Homeless lady in the city

The number of persons sleeping on the street, under bridges, in tents and in their cars in the Austin area increased by 45% from 2019.

There are solutions to homelessness that do not involve big government and big spending. San Francisco and Seattle are models for how not to approach the homeless problem. San Francisco and Seattle each spend between $500 million and $1 billion annually to combat homelessness and each city still faces growing tent cities, panhandlers and public defecation. San Francisco spends nearly $50,000/yr per each homeless person. More spending and more government programs, therefore, are not the answer.

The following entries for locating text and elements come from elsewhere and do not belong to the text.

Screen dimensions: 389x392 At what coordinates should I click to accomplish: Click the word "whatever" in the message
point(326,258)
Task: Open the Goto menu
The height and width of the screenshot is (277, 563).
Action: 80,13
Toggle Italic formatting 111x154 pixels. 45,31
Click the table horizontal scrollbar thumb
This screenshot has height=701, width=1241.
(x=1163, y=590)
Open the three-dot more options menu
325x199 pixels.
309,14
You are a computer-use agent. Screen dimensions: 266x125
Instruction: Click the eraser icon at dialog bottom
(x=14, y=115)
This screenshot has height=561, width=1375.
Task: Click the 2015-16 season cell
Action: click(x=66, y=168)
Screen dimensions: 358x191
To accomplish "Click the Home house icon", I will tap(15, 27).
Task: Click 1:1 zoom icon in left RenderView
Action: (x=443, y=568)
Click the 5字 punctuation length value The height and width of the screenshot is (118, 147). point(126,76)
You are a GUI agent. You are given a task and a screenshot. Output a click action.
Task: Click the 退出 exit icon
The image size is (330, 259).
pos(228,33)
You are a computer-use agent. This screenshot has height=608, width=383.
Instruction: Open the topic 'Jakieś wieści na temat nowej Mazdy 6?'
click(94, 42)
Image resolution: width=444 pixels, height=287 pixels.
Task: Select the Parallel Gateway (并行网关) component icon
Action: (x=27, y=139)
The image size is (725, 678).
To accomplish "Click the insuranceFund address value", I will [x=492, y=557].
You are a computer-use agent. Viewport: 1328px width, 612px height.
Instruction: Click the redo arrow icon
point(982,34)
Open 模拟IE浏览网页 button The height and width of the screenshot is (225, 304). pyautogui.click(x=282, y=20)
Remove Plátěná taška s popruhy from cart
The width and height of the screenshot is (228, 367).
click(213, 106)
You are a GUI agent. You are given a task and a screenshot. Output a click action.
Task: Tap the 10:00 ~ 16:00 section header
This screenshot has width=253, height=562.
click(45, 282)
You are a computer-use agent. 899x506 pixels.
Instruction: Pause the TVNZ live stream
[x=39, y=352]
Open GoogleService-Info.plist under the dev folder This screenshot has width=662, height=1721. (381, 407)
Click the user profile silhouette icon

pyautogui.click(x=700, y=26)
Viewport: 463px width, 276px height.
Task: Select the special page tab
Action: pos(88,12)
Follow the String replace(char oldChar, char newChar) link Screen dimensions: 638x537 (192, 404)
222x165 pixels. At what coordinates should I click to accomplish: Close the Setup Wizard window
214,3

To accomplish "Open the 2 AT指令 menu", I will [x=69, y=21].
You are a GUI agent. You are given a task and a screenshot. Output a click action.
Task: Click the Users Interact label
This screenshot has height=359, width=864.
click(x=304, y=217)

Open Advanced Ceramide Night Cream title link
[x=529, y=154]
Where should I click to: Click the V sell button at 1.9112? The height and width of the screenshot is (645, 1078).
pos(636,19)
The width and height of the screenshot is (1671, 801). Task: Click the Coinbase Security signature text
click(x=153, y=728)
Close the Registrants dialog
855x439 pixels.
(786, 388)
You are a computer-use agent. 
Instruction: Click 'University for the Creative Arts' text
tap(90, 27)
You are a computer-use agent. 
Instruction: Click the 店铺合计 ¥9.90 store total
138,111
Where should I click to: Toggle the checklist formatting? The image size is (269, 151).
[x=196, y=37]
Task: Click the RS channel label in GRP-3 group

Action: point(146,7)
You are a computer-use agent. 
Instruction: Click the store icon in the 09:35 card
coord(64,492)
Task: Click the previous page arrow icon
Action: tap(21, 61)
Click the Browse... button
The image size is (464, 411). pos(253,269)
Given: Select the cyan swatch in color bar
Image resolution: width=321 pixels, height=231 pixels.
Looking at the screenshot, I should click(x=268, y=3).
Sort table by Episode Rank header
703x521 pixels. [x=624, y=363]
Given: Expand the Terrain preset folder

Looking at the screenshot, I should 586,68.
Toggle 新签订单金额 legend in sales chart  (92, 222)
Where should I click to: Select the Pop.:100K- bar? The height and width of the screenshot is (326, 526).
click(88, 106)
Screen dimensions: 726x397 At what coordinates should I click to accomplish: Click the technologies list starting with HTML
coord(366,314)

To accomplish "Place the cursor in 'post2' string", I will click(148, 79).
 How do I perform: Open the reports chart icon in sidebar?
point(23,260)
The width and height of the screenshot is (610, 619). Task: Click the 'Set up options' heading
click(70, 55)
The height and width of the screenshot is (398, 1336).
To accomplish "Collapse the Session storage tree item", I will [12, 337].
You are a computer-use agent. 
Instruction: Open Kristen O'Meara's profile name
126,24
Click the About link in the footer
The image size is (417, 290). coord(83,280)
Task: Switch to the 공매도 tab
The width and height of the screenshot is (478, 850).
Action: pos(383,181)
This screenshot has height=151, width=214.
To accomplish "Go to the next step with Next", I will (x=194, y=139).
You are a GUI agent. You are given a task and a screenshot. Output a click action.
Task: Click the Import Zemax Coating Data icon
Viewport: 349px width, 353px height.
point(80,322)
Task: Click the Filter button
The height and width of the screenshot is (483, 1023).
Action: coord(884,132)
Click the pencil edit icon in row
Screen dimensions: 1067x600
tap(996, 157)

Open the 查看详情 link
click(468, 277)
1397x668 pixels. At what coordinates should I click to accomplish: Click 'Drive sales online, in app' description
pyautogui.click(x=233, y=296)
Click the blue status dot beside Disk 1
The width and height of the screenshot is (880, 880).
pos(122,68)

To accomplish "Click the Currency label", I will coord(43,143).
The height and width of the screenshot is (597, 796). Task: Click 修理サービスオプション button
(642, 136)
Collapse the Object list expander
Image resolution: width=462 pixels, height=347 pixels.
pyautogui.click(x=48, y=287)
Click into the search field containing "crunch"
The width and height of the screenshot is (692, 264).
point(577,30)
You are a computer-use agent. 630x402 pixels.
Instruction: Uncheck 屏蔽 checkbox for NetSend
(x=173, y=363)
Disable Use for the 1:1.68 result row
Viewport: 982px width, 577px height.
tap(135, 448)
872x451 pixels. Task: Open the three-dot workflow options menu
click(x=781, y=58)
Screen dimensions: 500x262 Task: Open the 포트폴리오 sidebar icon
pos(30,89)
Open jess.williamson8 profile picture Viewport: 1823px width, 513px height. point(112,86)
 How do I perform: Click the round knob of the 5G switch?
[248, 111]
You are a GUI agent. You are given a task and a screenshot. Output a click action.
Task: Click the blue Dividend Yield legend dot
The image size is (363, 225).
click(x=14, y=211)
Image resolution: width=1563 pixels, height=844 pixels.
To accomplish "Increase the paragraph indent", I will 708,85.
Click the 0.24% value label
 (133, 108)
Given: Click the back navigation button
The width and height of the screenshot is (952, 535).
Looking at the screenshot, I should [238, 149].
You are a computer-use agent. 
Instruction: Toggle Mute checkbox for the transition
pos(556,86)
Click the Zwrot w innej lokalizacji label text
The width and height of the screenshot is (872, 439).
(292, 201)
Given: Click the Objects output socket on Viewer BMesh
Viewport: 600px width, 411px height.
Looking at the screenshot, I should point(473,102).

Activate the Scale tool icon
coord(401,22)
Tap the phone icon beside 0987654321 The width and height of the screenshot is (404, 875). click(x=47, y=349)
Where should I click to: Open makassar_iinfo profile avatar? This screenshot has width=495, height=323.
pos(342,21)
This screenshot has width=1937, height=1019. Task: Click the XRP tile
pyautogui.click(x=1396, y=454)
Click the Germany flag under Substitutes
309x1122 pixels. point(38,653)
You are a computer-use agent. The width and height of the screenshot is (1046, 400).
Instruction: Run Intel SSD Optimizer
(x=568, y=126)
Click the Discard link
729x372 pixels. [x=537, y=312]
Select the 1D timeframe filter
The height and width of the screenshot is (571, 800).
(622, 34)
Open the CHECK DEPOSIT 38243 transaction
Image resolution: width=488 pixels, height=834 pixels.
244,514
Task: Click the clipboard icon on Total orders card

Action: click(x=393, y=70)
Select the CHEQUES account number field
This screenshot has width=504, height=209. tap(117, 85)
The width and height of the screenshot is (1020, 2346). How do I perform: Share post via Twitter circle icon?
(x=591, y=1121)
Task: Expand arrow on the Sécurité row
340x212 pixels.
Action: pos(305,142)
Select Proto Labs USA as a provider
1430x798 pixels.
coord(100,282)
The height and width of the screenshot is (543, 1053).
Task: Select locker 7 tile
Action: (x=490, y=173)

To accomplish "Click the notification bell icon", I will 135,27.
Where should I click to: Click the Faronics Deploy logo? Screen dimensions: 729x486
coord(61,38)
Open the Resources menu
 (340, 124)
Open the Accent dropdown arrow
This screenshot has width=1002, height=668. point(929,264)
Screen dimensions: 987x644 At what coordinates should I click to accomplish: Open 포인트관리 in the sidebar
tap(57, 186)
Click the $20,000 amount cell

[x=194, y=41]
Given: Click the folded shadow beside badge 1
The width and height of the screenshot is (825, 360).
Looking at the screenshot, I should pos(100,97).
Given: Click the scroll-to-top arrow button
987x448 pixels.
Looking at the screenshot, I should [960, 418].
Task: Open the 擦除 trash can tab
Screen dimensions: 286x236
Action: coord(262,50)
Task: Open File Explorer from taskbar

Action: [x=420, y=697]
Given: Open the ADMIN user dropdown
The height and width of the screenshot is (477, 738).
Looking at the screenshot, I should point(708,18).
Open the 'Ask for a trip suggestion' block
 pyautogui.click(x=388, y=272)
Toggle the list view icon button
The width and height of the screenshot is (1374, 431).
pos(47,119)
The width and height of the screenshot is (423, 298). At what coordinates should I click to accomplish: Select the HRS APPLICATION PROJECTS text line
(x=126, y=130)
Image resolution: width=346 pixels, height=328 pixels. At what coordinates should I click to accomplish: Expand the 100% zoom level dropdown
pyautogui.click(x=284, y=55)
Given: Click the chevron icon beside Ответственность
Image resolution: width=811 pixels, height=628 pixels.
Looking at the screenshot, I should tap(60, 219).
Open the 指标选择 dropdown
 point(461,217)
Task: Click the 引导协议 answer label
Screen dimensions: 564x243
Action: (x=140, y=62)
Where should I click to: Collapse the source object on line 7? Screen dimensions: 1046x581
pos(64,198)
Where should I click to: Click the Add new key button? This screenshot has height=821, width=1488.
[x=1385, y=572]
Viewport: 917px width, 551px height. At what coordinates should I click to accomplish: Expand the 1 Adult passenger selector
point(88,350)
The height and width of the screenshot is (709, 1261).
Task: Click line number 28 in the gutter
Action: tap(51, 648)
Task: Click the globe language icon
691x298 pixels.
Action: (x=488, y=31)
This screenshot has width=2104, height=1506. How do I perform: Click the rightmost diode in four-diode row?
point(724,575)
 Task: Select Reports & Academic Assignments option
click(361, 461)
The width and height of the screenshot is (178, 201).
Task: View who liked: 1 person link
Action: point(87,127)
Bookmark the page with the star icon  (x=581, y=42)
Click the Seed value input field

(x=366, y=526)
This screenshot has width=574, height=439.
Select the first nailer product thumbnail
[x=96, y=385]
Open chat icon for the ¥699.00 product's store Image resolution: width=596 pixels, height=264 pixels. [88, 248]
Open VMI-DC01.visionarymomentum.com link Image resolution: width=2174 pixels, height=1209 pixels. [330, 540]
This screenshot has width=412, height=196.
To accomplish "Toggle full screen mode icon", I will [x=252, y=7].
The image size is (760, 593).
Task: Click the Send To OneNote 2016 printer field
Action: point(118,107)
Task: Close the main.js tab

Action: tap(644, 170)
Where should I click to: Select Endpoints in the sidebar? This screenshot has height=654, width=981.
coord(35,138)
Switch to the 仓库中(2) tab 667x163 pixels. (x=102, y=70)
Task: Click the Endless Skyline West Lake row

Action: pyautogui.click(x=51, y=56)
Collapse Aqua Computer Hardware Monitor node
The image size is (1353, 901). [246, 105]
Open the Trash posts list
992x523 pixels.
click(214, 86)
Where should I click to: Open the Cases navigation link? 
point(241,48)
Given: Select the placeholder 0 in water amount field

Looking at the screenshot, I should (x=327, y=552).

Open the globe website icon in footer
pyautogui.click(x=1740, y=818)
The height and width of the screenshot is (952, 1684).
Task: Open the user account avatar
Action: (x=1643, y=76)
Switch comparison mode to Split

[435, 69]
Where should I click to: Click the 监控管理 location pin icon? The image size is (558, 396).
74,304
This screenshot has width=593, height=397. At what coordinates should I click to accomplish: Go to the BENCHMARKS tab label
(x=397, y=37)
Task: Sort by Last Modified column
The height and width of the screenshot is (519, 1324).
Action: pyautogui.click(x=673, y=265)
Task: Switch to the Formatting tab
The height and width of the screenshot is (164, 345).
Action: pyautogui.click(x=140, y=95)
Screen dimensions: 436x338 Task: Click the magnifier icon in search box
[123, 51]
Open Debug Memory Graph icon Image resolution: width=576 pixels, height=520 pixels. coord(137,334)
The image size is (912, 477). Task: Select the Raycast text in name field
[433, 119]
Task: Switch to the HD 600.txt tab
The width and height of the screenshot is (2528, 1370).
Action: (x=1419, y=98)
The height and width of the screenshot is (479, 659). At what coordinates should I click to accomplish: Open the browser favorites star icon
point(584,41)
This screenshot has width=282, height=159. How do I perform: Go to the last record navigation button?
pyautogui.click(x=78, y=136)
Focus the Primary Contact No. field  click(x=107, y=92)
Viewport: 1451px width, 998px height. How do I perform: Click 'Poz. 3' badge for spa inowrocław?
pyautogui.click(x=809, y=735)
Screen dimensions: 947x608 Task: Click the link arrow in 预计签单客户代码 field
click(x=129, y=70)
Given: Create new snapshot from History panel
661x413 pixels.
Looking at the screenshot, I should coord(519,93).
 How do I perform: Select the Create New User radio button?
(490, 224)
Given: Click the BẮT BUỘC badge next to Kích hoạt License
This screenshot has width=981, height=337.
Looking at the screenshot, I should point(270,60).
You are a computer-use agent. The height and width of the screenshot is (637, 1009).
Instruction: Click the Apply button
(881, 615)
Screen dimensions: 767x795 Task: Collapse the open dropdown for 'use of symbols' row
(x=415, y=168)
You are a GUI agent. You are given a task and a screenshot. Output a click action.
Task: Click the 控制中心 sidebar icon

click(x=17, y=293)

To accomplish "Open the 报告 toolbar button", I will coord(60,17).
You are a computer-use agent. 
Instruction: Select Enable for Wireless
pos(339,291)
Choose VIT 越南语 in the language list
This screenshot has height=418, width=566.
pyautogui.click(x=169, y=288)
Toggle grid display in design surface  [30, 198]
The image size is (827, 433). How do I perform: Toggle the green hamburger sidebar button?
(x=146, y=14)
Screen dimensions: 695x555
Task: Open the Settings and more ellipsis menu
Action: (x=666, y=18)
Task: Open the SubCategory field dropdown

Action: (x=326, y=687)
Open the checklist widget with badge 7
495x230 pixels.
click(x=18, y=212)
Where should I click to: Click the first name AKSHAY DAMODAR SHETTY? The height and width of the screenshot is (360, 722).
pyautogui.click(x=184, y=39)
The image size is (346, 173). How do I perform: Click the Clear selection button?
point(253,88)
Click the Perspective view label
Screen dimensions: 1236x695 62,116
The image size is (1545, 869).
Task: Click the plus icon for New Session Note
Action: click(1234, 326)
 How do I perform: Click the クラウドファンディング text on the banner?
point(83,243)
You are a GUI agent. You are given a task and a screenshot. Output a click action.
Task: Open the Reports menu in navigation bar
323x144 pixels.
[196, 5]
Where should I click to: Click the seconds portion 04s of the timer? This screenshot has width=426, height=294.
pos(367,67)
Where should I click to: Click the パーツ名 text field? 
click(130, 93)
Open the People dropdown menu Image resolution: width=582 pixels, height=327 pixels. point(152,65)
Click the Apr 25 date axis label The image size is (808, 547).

Here are common sense pro-liberty approaches that will ease housing insecurity and address the growing homelessness problem in Austin and throughout Texas:

Repeal Laws That Criminalize Addiction – Some people in our community have substance abuse and addiction issues. This segment of the homeless population may not have chosen to live on the streets, but once arrested and jailed for a substance violation, addicts often lose their jobs, lose their housing, and lose their families. If we stop putting people in cages for victimless crimes and instead offer treatment and non-judicial intervention, we will help people keep their jobs, keep their housing and stay off the streets. This is a no-brainer.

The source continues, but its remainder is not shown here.